Na Folha, sou tratado como um rei. Mais precisamen­te Luis 16. A verdade é que a Folha foi uma espécie de pai pra mim. Mais precisamen­te o Fábio Júnior. Mora em outra cidade, às vezes troca meu nome, mas faz aquele Pix uma vez por mês. A Redação da Folha é uma espécie de paraíso. Cada vez mais vazio. As pessoas que lá estão não parecem vivas. Mas vão ficando por lá. Até porque a concorrênc­ia é um inferno.

Na Folha, me sinto a última bolacha do pacote.
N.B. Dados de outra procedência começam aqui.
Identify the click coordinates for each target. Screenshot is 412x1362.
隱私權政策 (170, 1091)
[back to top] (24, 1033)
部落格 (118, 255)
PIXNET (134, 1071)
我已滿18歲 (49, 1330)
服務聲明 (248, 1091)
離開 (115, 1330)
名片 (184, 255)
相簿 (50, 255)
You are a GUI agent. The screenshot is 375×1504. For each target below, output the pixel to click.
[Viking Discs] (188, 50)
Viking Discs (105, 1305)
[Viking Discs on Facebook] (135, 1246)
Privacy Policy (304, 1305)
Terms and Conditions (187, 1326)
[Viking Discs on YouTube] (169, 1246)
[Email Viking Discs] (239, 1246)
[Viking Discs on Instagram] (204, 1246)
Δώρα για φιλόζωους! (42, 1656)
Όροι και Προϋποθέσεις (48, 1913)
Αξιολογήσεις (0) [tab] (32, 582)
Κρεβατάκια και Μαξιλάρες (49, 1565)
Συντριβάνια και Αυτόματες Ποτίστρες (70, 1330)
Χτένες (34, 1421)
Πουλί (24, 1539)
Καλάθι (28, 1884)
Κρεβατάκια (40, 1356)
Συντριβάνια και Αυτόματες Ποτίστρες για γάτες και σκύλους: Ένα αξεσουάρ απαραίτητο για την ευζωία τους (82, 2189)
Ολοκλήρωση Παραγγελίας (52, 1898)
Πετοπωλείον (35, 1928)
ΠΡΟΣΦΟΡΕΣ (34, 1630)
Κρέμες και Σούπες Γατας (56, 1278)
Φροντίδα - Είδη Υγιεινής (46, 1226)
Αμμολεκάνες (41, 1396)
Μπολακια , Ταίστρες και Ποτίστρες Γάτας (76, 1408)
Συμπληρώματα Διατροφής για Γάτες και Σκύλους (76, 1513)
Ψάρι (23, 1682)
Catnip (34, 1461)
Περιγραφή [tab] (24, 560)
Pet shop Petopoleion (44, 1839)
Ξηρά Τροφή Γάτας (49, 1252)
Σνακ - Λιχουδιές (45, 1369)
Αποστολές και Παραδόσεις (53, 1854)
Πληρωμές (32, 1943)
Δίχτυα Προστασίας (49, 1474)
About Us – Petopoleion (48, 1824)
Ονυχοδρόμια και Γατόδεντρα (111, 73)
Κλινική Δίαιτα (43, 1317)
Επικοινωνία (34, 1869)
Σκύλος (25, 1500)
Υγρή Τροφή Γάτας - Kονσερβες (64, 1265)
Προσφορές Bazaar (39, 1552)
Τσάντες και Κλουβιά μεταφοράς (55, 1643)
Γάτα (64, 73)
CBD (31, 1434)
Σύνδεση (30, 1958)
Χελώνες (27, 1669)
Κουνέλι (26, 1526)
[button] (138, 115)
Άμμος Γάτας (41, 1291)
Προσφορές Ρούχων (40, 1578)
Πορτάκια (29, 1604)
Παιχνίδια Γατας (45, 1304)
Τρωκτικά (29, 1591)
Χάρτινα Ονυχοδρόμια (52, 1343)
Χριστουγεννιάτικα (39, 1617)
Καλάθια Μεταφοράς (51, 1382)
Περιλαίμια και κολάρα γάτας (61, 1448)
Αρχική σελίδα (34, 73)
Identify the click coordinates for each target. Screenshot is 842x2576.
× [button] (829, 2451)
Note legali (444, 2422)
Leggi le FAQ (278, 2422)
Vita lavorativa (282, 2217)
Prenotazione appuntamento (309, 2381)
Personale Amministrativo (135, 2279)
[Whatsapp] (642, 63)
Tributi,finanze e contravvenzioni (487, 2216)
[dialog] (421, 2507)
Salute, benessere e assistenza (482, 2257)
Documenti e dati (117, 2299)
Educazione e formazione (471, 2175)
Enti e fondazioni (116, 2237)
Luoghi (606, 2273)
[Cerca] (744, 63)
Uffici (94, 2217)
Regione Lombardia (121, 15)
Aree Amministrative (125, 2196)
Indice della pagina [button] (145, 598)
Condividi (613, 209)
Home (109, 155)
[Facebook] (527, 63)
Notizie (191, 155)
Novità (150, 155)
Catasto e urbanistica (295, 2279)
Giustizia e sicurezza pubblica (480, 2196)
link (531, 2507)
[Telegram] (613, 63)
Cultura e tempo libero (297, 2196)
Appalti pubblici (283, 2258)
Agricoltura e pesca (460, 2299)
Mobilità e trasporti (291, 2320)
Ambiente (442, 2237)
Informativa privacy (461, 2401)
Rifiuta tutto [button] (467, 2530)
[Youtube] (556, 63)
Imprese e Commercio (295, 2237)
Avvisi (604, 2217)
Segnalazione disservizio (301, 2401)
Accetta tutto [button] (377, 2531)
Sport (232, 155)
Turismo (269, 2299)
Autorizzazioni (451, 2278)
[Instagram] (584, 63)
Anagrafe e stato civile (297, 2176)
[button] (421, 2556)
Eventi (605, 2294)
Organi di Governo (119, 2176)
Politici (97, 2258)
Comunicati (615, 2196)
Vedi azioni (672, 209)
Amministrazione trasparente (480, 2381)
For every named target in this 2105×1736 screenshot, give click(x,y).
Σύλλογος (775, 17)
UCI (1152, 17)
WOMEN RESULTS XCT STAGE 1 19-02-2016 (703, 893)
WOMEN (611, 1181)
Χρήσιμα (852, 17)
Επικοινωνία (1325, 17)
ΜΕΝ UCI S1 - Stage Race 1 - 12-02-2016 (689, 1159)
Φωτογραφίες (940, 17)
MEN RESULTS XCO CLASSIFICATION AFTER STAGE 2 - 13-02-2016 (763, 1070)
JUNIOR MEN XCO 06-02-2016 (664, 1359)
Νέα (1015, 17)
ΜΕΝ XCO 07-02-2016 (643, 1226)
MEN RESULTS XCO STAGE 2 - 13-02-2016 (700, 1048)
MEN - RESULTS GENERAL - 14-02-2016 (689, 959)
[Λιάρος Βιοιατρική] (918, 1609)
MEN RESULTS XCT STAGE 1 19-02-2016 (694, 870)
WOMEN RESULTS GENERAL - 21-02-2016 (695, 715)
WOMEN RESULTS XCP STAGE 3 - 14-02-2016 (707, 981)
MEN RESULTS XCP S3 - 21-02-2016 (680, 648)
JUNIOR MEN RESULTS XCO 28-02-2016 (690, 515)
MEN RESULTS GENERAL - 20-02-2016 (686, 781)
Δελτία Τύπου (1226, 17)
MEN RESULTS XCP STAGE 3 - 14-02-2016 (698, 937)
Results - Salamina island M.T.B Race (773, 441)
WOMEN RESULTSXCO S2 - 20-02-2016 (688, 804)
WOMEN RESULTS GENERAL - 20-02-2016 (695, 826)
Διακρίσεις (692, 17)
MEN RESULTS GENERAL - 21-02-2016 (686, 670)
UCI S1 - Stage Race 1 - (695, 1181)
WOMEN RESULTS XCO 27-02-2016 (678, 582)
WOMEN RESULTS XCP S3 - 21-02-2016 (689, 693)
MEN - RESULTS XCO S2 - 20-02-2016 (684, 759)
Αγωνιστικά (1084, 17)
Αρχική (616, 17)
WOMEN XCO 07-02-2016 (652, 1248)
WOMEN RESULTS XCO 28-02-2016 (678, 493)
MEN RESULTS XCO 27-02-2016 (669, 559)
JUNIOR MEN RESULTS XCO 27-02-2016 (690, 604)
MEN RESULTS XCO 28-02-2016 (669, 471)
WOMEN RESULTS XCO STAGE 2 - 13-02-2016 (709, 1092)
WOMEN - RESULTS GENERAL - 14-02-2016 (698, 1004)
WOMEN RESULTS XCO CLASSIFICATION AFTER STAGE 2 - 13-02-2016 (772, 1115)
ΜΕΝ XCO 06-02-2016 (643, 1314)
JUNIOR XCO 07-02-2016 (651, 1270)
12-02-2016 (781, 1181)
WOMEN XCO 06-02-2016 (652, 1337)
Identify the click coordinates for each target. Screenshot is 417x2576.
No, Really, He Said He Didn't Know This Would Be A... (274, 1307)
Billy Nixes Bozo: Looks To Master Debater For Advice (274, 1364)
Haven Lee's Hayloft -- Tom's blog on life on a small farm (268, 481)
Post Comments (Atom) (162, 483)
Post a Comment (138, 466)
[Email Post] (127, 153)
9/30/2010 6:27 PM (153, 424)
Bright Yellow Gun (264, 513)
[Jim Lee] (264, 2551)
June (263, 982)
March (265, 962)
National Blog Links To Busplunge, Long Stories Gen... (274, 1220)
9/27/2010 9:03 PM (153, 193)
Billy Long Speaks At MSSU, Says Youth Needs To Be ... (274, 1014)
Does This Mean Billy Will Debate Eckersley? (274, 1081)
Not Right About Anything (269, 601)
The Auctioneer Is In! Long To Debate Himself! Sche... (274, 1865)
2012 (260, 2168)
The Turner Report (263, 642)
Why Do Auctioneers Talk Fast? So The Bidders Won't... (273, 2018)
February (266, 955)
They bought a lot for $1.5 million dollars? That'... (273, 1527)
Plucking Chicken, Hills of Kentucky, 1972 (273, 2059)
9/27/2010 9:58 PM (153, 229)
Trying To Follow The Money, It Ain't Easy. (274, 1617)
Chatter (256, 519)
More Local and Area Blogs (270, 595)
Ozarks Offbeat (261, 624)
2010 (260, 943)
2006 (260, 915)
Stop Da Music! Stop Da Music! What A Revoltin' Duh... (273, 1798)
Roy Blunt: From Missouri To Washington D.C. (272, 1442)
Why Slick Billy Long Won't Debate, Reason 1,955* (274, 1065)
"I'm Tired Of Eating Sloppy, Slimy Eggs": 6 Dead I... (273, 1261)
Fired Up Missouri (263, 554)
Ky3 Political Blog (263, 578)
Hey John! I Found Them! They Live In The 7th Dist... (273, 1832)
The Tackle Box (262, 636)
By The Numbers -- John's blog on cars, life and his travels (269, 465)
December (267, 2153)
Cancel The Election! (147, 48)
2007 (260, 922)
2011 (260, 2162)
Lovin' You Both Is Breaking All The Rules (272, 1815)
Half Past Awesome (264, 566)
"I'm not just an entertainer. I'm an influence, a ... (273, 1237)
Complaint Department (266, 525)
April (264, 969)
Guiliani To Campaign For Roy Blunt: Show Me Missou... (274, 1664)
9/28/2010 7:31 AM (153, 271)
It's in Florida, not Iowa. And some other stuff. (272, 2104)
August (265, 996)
Amassada, estraçalha­da, esquecida. A verdade é que minha história aqui tem sido um conto de fadas. Precisamen­te dos irmãos Grimm, cheia de abandono e experiênci­as de quase-morte.

A Folha é a minha cachaça. Desce difícil, dá dor de cabeça. Mas não consigo largar porque me aproximou de muita gente legal.

A Folha pra mim foi uma faculdade. Quase não compareci. Mandei quando pude, o que pude. Tranquei quando não pude. E ainda assim não fui jubilado.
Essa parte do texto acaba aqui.